■ The exercise ■
Copy out the stretch of data from its start through the line containing "click(x=368, y=150)", requests included, and add -5 to every coordinate in the answers.

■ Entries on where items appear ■
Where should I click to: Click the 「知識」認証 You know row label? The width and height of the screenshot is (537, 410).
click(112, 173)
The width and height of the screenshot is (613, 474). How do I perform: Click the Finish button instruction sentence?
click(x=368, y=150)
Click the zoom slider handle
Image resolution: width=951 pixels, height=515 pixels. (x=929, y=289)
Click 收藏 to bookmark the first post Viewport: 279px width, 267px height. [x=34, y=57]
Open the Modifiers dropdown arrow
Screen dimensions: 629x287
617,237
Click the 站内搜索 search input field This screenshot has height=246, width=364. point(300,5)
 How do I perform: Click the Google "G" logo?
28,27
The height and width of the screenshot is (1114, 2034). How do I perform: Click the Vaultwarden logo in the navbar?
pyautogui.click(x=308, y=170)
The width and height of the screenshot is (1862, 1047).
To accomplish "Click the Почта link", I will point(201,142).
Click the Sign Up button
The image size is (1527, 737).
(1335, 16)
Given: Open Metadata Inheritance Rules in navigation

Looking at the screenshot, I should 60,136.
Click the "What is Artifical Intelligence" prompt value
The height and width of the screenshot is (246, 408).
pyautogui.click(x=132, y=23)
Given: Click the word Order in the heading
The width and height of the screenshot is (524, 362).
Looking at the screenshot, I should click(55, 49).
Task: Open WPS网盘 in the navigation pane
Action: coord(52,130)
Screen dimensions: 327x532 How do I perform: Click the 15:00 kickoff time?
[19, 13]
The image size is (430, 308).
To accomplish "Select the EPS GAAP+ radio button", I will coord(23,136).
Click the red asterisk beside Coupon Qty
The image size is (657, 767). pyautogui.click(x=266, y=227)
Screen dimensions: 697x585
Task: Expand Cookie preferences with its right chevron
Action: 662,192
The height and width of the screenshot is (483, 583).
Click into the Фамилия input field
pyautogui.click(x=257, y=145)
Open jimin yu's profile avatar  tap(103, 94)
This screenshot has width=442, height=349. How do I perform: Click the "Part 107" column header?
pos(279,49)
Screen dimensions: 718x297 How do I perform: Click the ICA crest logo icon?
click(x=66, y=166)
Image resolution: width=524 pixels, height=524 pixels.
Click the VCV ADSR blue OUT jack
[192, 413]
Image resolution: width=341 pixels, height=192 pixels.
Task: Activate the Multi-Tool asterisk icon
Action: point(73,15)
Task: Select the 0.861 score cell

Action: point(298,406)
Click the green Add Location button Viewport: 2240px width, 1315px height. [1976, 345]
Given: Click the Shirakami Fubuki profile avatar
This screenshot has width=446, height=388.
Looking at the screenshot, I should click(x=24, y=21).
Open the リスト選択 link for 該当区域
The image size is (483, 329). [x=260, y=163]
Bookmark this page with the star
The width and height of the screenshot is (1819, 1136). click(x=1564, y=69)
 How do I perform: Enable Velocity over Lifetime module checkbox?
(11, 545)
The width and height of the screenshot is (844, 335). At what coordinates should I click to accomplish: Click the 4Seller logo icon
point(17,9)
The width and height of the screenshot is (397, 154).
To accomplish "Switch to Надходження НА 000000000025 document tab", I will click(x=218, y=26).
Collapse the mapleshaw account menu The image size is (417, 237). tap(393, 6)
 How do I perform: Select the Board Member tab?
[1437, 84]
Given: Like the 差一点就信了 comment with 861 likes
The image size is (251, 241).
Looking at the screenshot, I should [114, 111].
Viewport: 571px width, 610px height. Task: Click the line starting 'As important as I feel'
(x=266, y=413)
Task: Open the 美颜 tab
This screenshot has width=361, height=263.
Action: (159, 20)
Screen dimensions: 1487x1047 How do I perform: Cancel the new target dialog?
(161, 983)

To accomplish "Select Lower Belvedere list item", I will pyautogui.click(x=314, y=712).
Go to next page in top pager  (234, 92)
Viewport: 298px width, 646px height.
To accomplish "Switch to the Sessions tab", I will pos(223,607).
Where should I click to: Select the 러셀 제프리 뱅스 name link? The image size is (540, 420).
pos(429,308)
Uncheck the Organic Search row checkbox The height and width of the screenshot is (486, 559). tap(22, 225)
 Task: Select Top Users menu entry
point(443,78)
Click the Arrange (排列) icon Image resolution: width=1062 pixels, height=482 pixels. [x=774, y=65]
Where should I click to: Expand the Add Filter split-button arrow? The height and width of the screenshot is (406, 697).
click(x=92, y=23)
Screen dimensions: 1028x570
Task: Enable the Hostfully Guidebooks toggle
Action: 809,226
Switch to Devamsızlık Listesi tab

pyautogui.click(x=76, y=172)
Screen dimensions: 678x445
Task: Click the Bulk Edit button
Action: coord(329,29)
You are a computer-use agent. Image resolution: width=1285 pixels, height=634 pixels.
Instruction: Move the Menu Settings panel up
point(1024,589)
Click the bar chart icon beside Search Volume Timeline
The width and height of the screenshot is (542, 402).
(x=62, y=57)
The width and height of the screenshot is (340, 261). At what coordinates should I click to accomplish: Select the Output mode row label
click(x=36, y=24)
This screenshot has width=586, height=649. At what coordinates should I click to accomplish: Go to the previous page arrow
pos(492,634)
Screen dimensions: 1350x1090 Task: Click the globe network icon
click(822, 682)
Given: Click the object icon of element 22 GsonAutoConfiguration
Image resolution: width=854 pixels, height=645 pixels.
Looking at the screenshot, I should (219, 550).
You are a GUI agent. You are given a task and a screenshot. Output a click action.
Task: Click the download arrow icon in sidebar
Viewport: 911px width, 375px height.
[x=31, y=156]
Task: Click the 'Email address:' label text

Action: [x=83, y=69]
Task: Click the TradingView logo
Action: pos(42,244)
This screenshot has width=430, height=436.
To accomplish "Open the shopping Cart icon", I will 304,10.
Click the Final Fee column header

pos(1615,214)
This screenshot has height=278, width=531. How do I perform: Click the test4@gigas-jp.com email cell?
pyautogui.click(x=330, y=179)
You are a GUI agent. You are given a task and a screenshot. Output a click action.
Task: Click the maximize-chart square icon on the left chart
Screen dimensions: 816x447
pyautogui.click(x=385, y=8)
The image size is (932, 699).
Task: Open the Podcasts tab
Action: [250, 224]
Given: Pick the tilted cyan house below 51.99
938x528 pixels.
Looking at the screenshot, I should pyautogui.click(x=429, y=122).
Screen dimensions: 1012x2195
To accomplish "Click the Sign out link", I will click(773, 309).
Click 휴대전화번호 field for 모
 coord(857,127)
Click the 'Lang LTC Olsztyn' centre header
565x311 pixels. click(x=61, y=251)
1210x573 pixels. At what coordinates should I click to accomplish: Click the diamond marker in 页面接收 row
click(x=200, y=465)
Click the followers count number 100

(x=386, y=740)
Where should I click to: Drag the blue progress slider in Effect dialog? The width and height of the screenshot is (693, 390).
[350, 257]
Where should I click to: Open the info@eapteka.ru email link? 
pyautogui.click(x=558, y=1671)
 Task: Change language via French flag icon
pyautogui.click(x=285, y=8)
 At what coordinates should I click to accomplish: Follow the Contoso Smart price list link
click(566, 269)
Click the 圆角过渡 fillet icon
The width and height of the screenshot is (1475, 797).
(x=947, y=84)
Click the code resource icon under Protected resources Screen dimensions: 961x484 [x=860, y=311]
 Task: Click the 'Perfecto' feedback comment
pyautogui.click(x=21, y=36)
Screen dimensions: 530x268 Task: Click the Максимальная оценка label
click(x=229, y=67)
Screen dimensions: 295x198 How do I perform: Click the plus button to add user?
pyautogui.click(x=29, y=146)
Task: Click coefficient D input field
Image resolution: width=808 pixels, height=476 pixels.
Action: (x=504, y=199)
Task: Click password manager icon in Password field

■ Result ■
Where should I click to: Click the 「知識」認証 You know row label? The width and height of the screenshot is (537, 410).
click(107, 168)
The width and height of the screenshot is (613, 474). How do I perform: Click the Finish button instruction sentence?
click(x=363, y=145)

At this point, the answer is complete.